→ **Instructions for the task**
The response must be made up of the lines in the entries below that contain "Open".

→ **Extracted information**
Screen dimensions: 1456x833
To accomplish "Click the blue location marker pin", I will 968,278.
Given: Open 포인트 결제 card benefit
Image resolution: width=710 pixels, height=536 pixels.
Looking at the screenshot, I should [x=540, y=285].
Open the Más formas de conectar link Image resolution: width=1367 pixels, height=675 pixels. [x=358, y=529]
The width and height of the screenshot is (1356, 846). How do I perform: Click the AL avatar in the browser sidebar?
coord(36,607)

--

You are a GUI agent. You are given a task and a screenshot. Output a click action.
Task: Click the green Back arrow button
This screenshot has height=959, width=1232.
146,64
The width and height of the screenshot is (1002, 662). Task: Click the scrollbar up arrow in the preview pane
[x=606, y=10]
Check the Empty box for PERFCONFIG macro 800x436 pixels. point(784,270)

==

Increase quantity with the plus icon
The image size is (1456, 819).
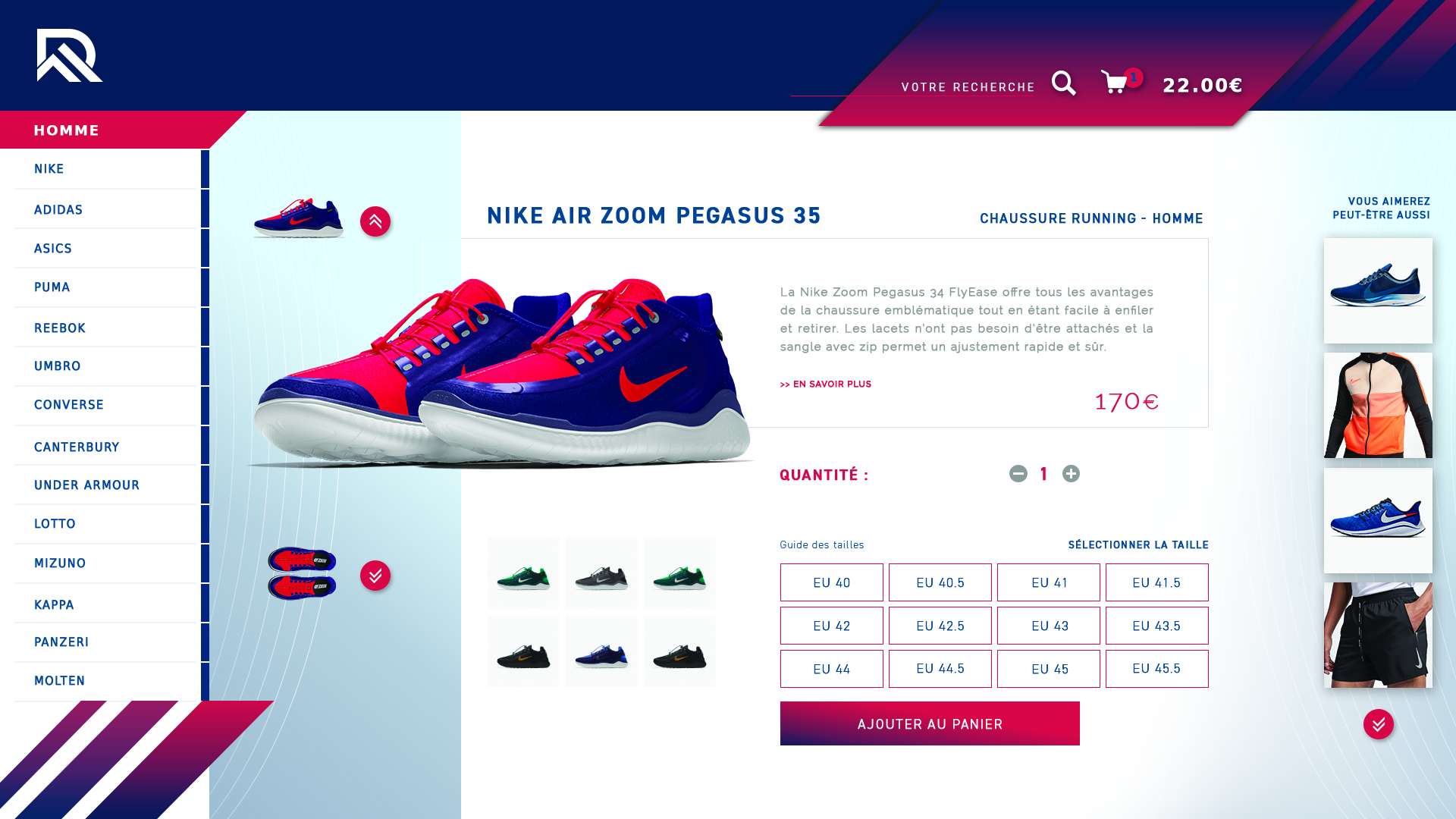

→ **The completed task**
Given: Open 포인트 결제 card benefit
Open the Más formas de conectar link Image resolution: width=1367 pixels, height=675 pixels. [x=358, y=529]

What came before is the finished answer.